In our work cultures, we some times lose the generosity of spirit that underpins humanity.  Our focus on performance, on efficiency and on competition, can make generosity seem counterproductive, suspect and weak. Yet elite performance and ultimate effectiveness depend on high levels of trust. We build trust when we move beyond our own agendas. We build trust when we start to give something of us to others.

Working out loud helps us to see that our gifts can be many. We can give as simply as giving our attention to another, to truly listen to their needs or their story.  We can give by recognising another and celebrating their progress in their work. We can give by providing material help, information or even just a sense of direction to someone. We can give by creating a sense of shared community in a task or a challenge and allowing others to use our networks to achieve their ends. Everyone of us can give the gift of reaching down and helping someone else up over the work we have completed to where we stand now. When we share our work visibly with a generous spirit we discover others can learn from our work and others yet may reciprocate our generosity with help, support and guidance.

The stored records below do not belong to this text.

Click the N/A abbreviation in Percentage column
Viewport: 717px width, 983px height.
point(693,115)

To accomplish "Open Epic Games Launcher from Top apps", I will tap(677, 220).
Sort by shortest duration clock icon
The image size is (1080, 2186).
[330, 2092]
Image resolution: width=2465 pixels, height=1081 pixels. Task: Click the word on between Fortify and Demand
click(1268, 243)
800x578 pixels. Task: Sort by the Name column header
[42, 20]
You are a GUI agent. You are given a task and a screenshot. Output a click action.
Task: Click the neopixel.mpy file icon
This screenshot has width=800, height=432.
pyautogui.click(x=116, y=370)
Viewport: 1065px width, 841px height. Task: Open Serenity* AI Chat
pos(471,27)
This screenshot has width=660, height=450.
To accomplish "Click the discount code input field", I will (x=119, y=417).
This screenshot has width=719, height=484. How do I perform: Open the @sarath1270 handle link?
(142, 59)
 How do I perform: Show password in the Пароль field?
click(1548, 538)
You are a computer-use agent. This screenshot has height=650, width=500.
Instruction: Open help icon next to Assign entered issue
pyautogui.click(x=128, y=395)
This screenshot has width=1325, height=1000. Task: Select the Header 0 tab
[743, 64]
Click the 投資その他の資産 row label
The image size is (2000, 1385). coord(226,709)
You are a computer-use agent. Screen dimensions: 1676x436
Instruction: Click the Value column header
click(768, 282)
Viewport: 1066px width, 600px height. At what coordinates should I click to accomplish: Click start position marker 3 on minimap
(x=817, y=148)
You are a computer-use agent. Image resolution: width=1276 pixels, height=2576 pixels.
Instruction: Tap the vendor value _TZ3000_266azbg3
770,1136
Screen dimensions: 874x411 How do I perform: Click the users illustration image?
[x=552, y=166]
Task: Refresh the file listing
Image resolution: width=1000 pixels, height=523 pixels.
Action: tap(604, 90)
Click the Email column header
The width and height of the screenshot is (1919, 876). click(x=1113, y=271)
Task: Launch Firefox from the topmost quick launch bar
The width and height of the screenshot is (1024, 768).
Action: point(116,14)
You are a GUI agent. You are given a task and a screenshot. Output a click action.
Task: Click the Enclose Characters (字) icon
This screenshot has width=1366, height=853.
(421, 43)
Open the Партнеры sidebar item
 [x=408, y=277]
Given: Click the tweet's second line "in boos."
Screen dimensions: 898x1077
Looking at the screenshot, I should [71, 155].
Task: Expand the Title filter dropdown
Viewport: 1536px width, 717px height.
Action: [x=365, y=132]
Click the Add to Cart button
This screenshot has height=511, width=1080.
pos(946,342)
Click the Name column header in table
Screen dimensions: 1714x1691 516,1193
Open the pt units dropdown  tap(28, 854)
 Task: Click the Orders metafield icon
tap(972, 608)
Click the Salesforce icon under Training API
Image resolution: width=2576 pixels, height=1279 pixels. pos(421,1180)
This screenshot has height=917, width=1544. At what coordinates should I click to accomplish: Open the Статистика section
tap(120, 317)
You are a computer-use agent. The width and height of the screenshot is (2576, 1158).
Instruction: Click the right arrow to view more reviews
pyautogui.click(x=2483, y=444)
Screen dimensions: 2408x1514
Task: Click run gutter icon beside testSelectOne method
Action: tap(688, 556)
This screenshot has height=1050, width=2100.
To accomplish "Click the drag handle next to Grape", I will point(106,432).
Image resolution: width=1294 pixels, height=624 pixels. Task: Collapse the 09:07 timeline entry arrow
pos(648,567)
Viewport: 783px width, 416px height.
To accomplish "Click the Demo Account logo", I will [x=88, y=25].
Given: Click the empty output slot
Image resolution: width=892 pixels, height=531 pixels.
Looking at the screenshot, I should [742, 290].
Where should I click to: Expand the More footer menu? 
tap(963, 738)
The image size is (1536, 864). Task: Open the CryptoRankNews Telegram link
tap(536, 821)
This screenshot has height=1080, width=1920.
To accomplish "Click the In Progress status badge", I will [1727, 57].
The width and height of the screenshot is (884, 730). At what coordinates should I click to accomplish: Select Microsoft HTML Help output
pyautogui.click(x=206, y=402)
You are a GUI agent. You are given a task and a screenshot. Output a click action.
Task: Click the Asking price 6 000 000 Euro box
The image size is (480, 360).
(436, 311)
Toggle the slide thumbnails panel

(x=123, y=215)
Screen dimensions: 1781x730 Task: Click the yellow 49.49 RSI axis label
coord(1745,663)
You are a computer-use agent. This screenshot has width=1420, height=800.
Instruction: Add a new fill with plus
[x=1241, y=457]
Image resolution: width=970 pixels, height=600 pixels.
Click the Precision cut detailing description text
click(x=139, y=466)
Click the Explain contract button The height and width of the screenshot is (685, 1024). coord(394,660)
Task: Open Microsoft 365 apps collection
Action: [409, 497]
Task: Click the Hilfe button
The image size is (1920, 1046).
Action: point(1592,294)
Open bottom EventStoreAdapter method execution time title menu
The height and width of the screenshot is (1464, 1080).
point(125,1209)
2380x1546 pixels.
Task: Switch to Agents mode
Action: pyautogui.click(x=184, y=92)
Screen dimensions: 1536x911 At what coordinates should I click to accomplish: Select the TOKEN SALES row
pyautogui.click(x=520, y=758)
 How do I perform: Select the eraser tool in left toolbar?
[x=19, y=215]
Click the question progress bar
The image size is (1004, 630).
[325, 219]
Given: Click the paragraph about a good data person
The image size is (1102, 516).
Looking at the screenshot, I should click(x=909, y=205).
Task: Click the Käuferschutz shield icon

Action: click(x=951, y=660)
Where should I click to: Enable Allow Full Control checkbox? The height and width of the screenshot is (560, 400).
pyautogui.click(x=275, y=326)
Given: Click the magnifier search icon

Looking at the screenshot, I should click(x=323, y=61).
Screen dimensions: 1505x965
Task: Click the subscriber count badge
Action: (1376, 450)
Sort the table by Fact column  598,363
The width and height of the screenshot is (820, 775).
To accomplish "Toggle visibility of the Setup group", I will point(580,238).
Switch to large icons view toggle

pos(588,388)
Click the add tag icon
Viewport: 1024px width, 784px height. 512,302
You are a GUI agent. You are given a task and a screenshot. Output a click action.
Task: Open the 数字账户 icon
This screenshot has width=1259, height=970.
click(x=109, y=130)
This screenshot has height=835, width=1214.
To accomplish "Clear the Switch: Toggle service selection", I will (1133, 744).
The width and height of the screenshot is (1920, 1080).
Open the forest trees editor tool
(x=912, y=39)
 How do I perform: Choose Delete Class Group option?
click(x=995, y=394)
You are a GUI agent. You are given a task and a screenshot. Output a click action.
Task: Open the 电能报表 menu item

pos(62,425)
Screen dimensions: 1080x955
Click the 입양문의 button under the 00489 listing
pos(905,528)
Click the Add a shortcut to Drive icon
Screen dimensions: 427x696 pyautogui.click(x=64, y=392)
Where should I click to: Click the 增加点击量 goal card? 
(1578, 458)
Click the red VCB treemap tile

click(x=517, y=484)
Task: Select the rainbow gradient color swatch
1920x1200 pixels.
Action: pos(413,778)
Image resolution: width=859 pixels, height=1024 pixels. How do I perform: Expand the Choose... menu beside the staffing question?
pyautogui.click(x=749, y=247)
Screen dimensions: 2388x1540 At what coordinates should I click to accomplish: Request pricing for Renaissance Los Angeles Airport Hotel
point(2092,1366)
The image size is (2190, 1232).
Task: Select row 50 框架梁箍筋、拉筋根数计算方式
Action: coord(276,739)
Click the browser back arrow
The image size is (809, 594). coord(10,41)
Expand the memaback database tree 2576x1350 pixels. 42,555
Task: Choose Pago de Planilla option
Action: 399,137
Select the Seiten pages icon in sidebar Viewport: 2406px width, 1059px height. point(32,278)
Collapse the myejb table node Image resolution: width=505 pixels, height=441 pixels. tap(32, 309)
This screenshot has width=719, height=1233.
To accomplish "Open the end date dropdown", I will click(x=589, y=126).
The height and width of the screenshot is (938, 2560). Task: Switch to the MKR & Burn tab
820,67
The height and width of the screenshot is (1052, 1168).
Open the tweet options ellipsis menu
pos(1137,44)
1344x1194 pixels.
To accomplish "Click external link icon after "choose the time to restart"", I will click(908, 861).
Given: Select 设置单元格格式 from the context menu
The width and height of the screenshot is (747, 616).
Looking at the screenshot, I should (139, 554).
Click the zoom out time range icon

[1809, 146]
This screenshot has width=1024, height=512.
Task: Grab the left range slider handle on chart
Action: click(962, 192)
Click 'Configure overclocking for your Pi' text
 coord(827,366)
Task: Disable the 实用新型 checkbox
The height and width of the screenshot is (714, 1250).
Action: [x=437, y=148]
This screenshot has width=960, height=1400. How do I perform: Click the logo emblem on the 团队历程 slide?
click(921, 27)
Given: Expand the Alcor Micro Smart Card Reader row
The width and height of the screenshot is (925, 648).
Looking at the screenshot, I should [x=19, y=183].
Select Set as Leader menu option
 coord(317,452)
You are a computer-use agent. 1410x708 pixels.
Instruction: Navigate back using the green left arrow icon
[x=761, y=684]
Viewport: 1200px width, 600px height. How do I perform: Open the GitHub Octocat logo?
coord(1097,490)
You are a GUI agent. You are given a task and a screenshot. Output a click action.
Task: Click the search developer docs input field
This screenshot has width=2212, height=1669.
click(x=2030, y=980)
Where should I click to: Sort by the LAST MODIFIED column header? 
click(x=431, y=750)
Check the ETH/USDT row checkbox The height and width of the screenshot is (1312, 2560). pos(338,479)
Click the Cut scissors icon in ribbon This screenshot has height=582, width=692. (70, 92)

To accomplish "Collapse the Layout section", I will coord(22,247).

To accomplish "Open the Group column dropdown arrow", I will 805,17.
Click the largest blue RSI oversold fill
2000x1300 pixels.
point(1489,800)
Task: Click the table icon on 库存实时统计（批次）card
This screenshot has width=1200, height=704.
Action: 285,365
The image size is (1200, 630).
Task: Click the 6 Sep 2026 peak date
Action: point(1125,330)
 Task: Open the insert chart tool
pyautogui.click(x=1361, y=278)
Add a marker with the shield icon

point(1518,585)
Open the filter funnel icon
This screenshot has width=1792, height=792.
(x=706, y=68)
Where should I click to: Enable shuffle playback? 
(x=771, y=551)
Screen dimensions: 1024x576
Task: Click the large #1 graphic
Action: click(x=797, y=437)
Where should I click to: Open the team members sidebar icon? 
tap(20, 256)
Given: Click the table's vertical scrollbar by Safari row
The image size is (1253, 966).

Generosity is the social magic that triggers the wonderful synchronicity of working out loud. Our generous gifts inspires others, some far from our networks, to respond to our visible work. We cannot know what, when or if we will get something back in return for our generosity in working out loud. Working out loud is not a transactional exchange. Working our loud is an investment in our relationships and our networks. We invest for the future and for others. Be generous in those relationships.

The purpose of our work is to benefit others. Give a gift

International Working Out Loud Week is 6-12 June 2016

#WOLWEEK DAY 3: VISIBLE WORK

This International Working Out Loud Week we will be sharing a reflection on a different element of working out loud each day.  We will be using John Stepper’s latest iteration of the five elements of Working Out Loud as a guide to those reflections. Our third reflection is on Visible Work.

VISIBLE WORK

All our work is visible to others to some extent unless we actively seek to hide it. What the visible work element of working out loud asks us to do is to consider how we can make our work more visible to those who can benefit and those who can help.

This is not about completed work.  That would be visible outcomes. The element of visible work is making work more visible to others and narrating that work in ways that enable other people to learn and to help. You may not value your work and your work process but making that work more visible to the right people might help you to understand how they value your work and how they can help you make your work more valuable.

Visible does not necessarily mean public. The audience who can see your work might be small and focused.  Visible does not necessarily mean insistently distracting. Visibility is the beginning of findability.  You may want to simply make your work visible where it may be found later by someone like you working on a similar problem.

Visible work is a far wider trend than working out loud in the future of work. We see visible work in Visual Management Boards, Kanban, Trello, dashboards and other tools of visual management. We see visible work in agile projects, in design thinking exercises, in ideation exercises and other environments where people need to coordinate work into one vision. The post-it note is the byte of visual work in these contexts. Visible work underpins our activity based workspaces, our collaboration solutions and many more management systems and practices. Rather than simply let the process or environment make your work visible, take control of your work and shape its visibility to help yourself and others.

Think for a minute about your invisible work – the efforts you put in, the anonymous giving, the work that gets folded into other work or slides off the end of the desk or meeting table. How rare is it that there is joy or even satisfaction in the invisible work? Most of it goes to waste. All of it is neglected. Visibility of work is a step to a better life and a better career. Start sharing your work as it happens.